[Start of Attachment]

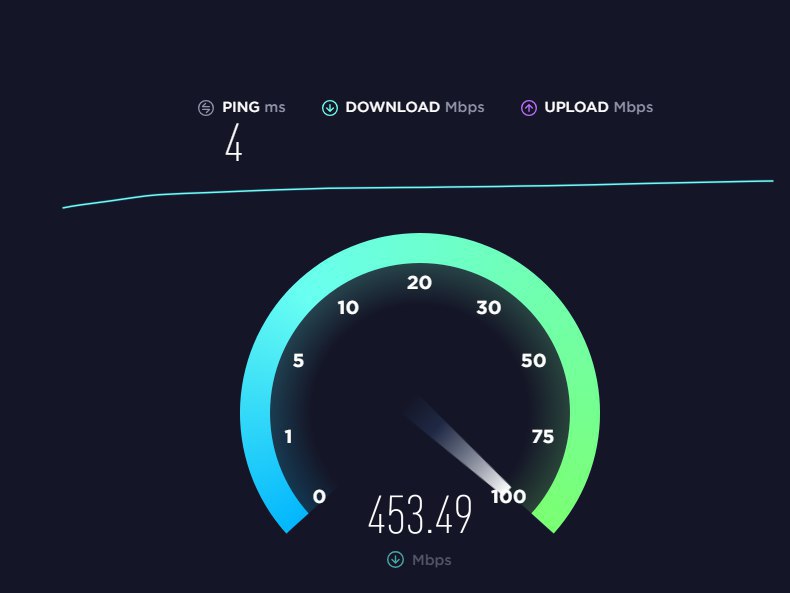Click the 30 mark on the gauge

[x=489, y=307]
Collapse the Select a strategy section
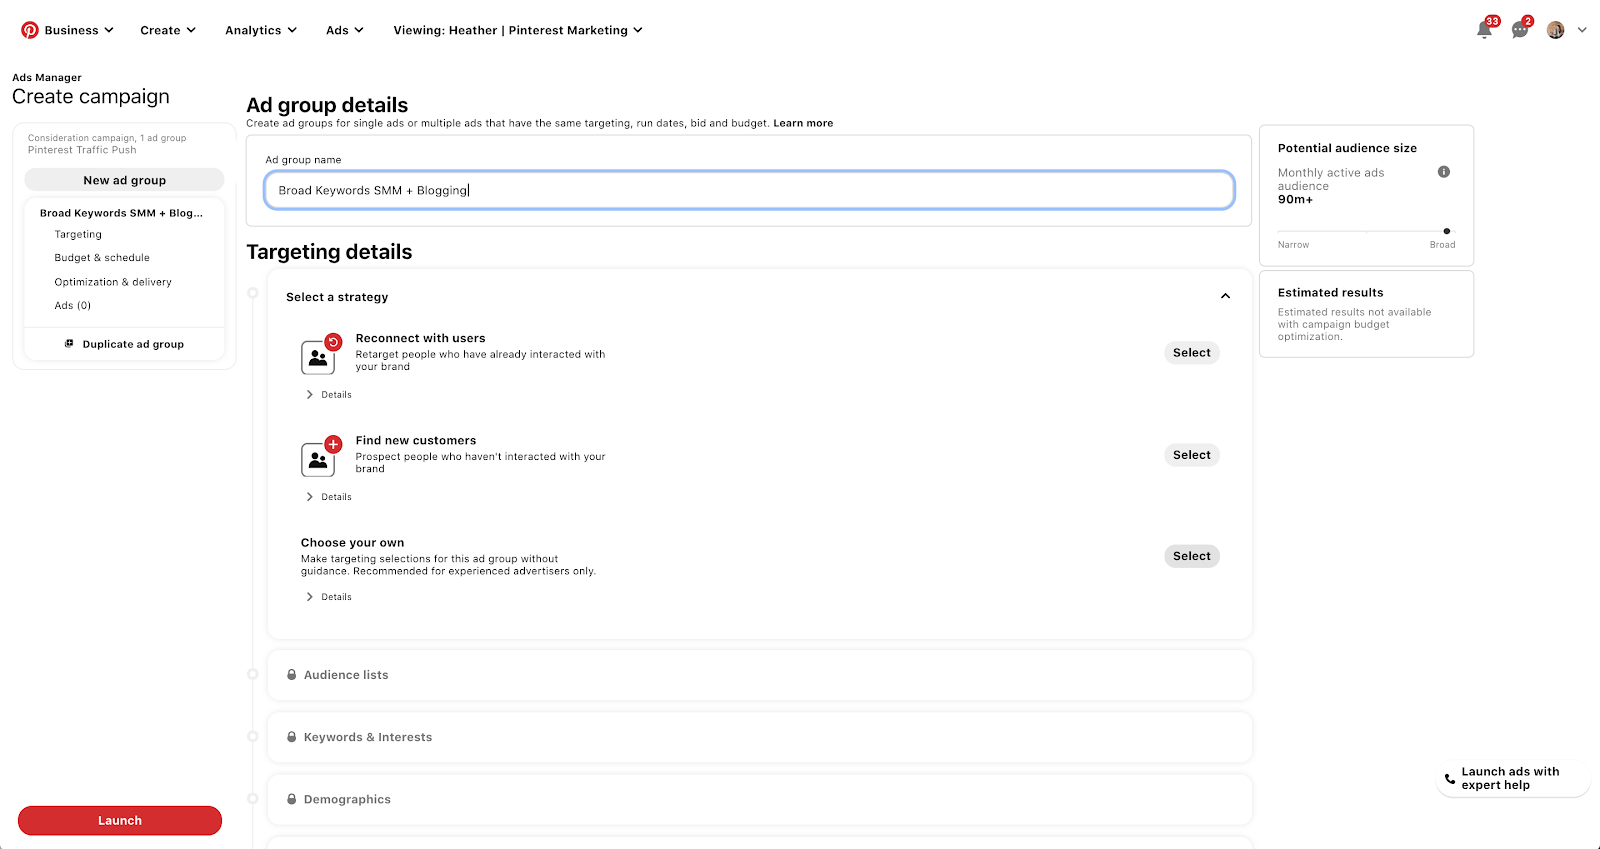Viewport: 1600px width, 849px height. (x=1225, y=296)
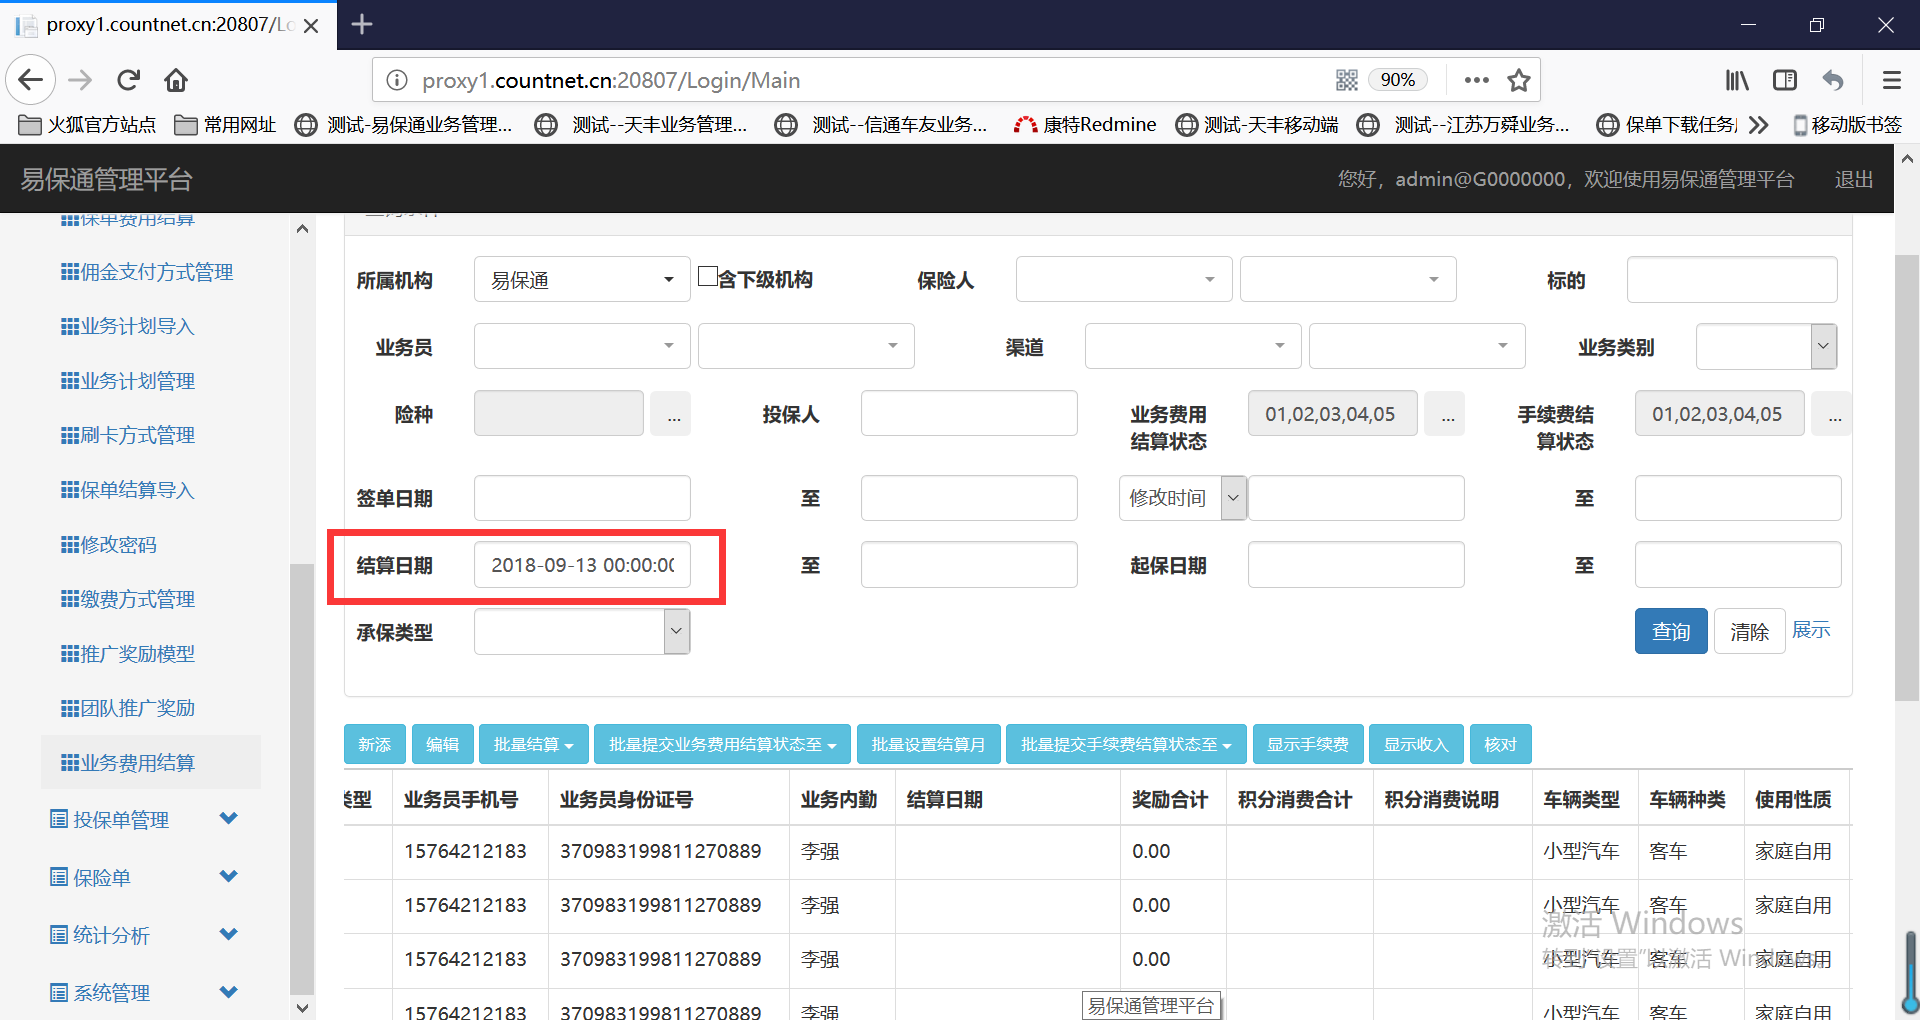Click the 结算日期 start date field

point(582,566)
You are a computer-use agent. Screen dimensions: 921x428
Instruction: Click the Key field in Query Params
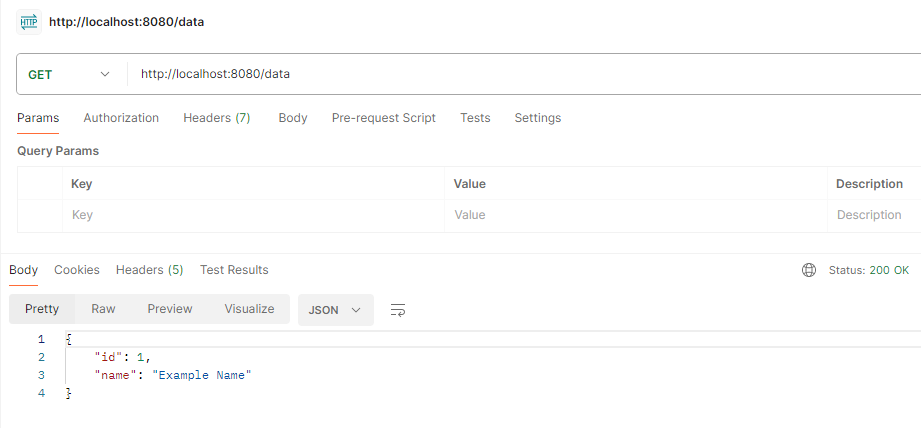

[End of Attachment]

→ **Task prompt**
Lines from the one that contains "Collapse the Select a strategy section" through the last line of the data above are to be extracted exactly, with no pictures and no other lines.

→ **Exercise output**
Collapse the Select a strategy section
Viewport: 1600px width, 849px height. (x=1225, y=296)
Click the 结算日期 start date field

point(582,566)
You are a computer-use agent. Screen dimensions: 921x428
Instruction: Click the Key field in Query Params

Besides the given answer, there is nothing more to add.